Qantas on Monday announced that it has partnered with mining majors Rio Tino and BHP to invest AU$80 million ($52.7 million) in an Australian carbon credits fund that focuses on land reforestation projects, the company said in a statement.
The fund, managed by Silva Capital — a joint venture between Roc Partners and C6 Investment Management — aims to raise AU$250 million to generate and manage Australian Carbon Credit Units from reforestation initiatives.
According to the press release, Qantas’ investment in the Silva Carbon Origination Fund will help to meet its compliance obligations and progress its climate targets with verifiably high-quality carbon credits.
The release further said high-integrity carbon offsets would play an ongoing and critical role in difficult-to-abate industries such as aviation.
“For hard-to-abate sectors, such as aviation, high-integrity carbon offsets will play an important role in achieving climate targets,” said Qantas Chief Sustainability Officer Andrew Parker in the statement.
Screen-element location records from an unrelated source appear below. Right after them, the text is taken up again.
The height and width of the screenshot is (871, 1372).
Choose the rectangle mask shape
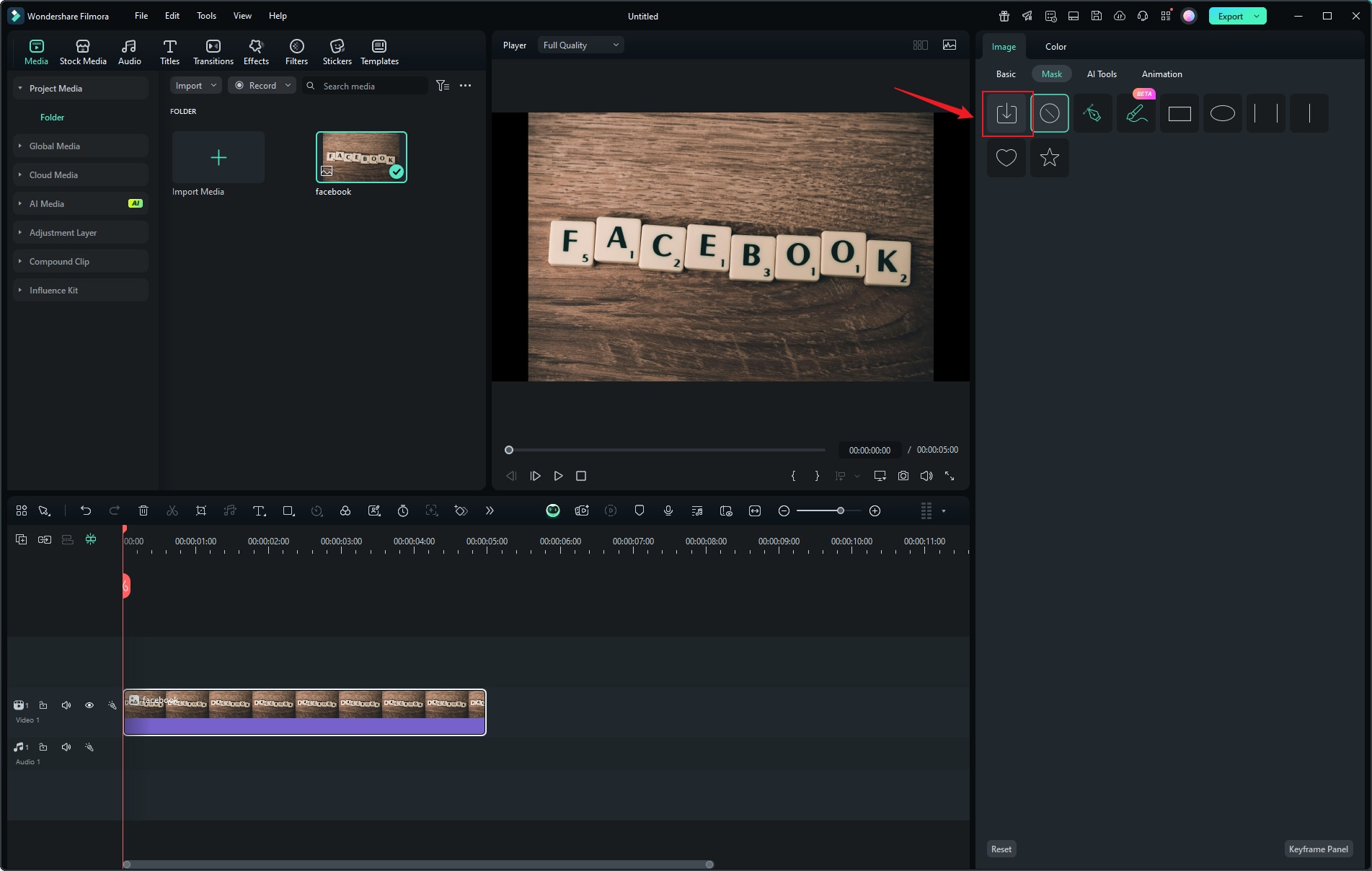[1179, 113]
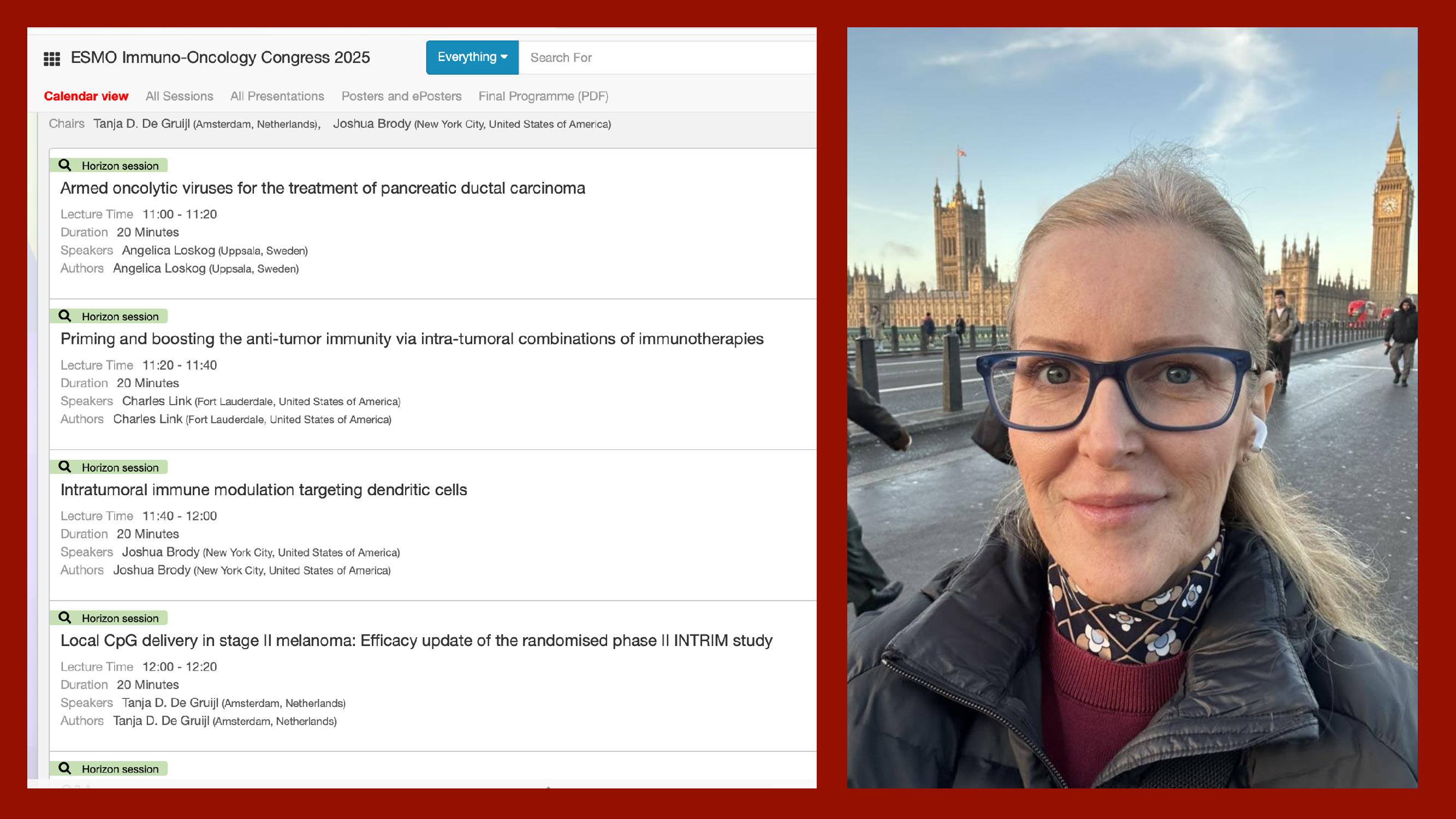Viewport: 1456px width, 819px height.
Task: Select speaker Charles Link
Action: pos(157,401)
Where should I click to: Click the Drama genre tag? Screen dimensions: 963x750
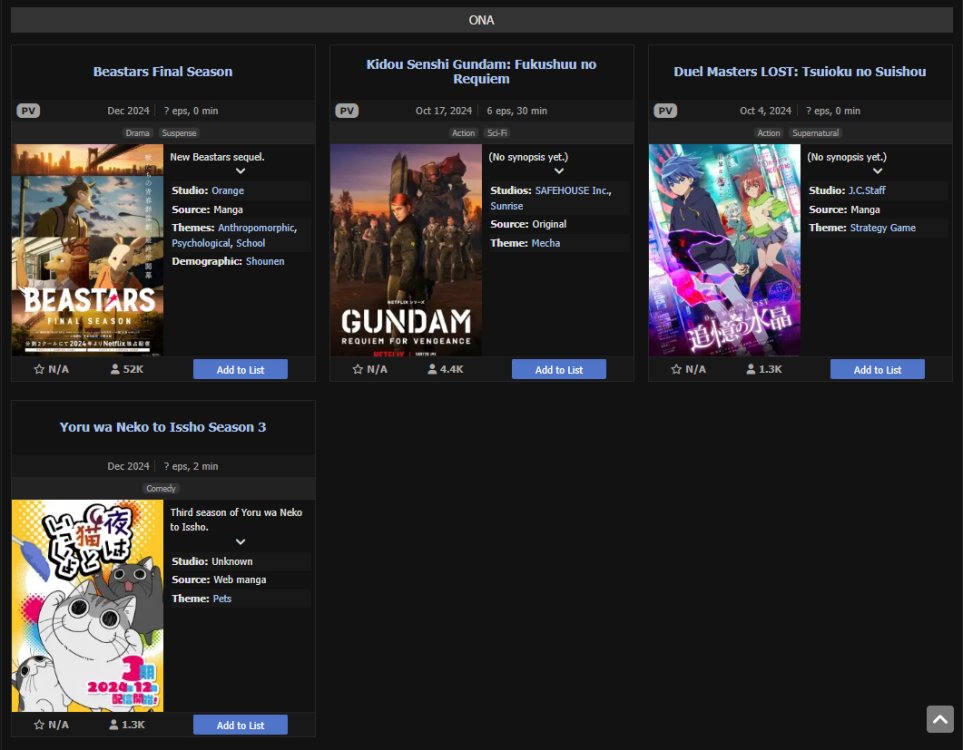click(137, 133)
He added: “We expect the demand for carbon offsets to continue to grow into the future and it’s going to take partnerships across industries to enhance the overall availability of high-quality, high-integrity carbon credits.”
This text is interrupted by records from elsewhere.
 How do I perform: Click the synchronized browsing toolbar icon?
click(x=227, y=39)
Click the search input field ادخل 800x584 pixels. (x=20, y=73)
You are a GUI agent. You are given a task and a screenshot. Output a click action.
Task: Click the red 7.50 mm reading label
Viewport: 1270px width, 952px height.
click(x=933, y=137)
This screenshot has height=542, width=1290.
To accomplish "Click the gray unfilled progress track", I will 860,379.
The national airline said it is financing its commitment through its AU$400 million Climate Fund, which it established in 2023 to help meet its compliance obligations and advance its climate goals with verified, high-quality carbon credits.
These credits will be generated through land reforestation projects that reduce emissions and create social and economic benefits for local communities.
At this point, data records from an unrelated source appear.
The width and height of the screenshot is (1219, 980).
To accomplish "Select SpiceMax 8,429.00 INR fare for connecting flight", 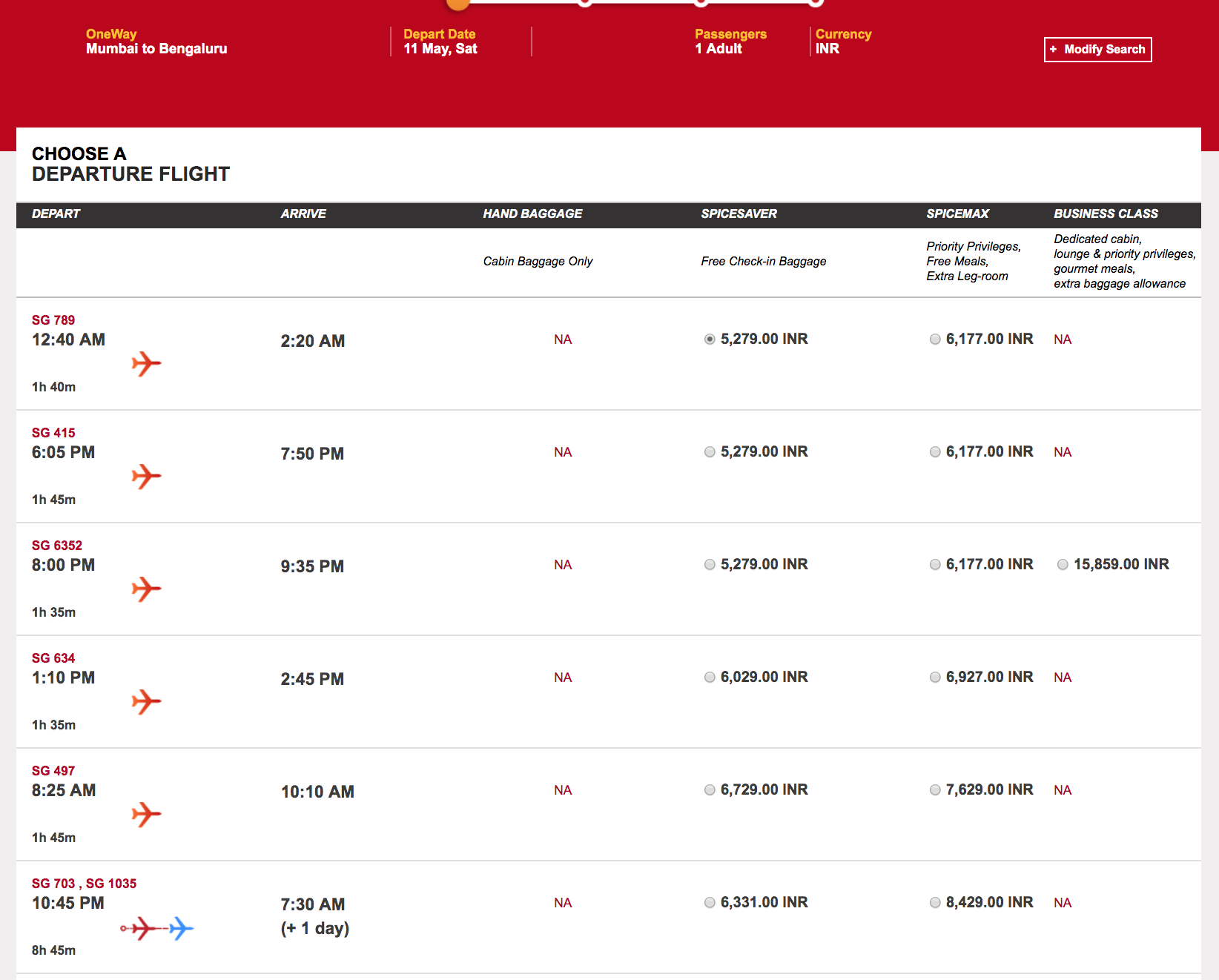I will [x=935, y=902].
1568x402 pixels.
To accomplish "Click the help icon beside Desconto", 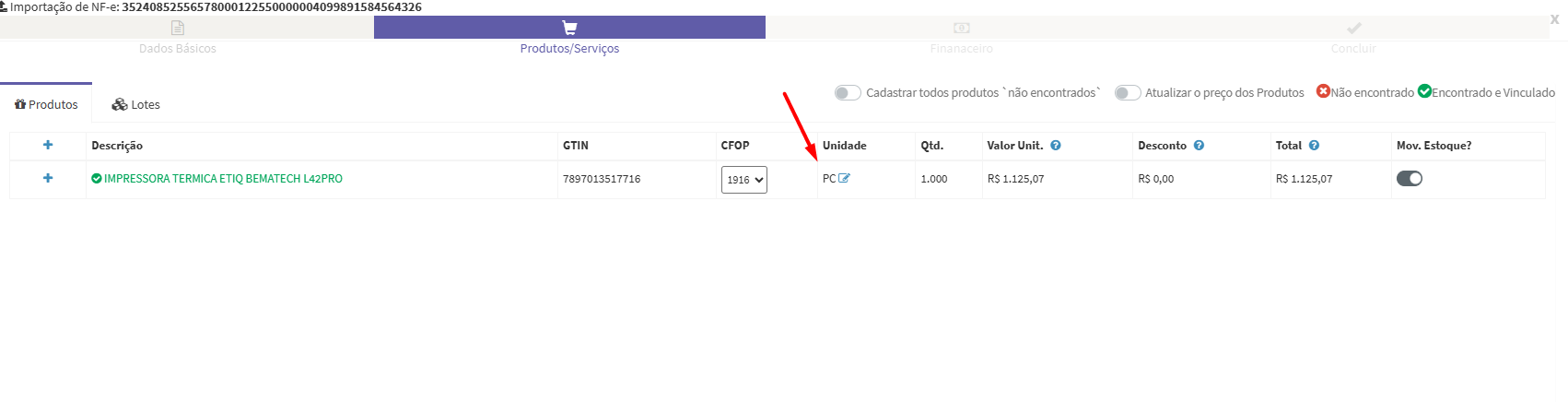I will coord(1199,146).
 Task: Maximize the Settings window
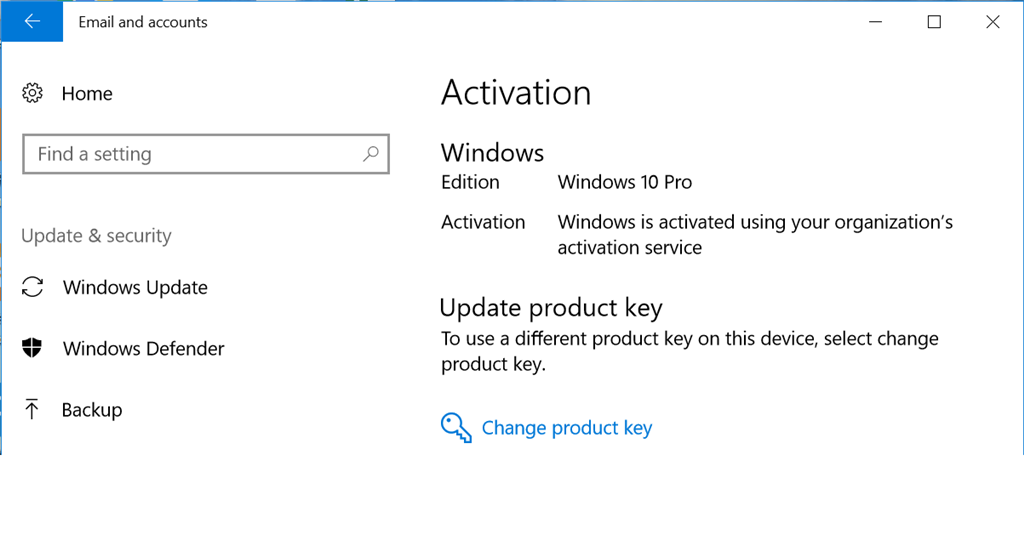(934, 22)
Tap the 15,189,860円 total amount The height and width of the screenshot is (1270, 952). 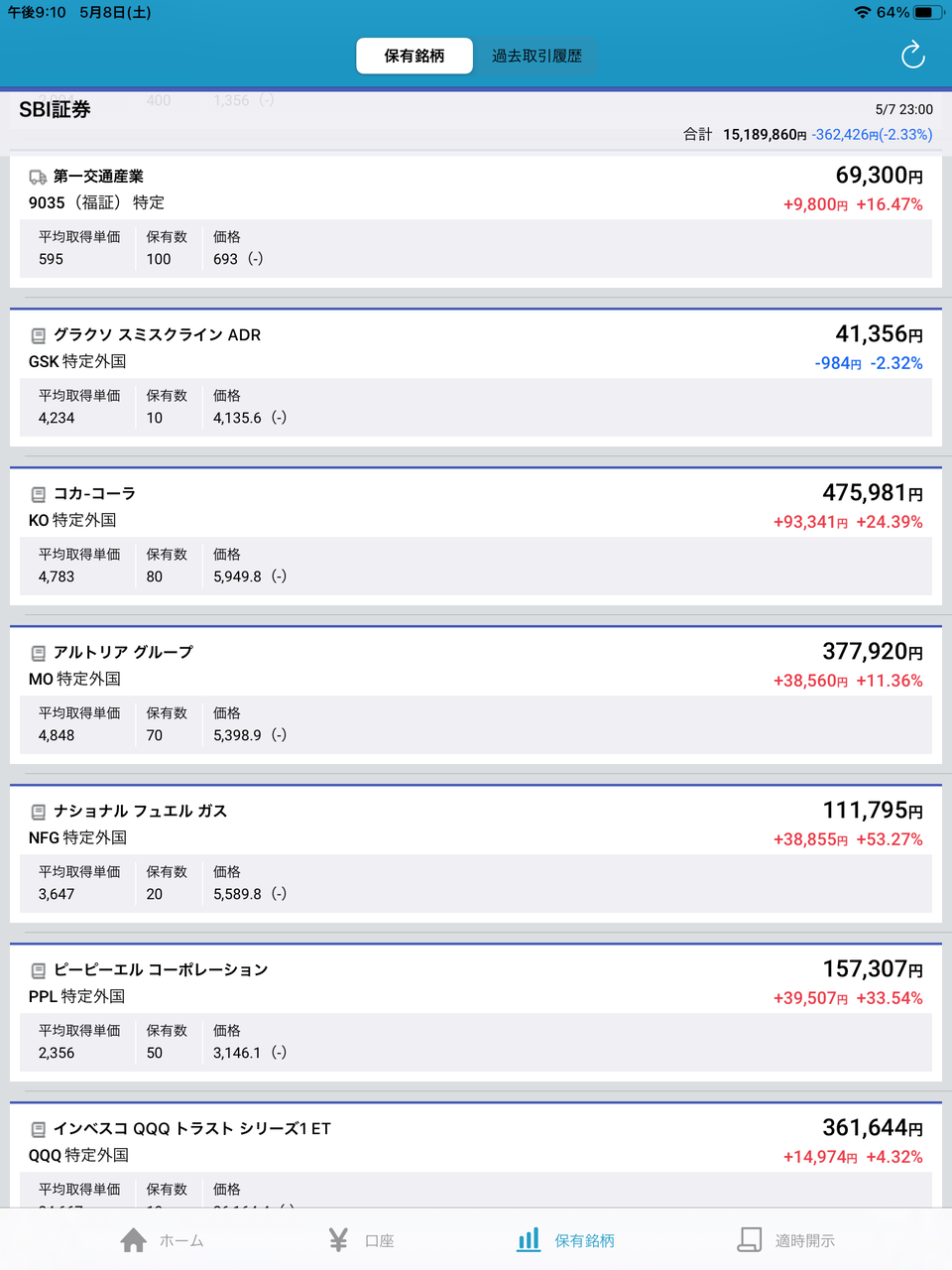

“The Silva Carbon Origination fund will enable us to continue to elevate our carbon market strategy while also helping to positively shape the development of the overall industry,” said Parker.
According to Silva Capital, the projects are designed to complement and enhance farming activity, improve soil health and biodiversity through environmental planting, and lead to carbon sequestration, food security and land productivity.
“Sustainable agriculture is at the forefront of our investment strategy. With the Silva Carbon Origination Fund, we aim to create a portfolio of mixed farming land with significant canopy cover, generating a large volume of high-integrity carbon credits,” said Silva Capital Co-Managing Director Brad Mytton.
Mytton added: “The Fund has been designed to appeal to both corporate investors seeking to access carbon credits and institutional investors seeking portfolio diversification, ensuring that we can maximize the volume of capital invested into the sector, capital which is needed to enable Australia to meet its decarbonization targets.”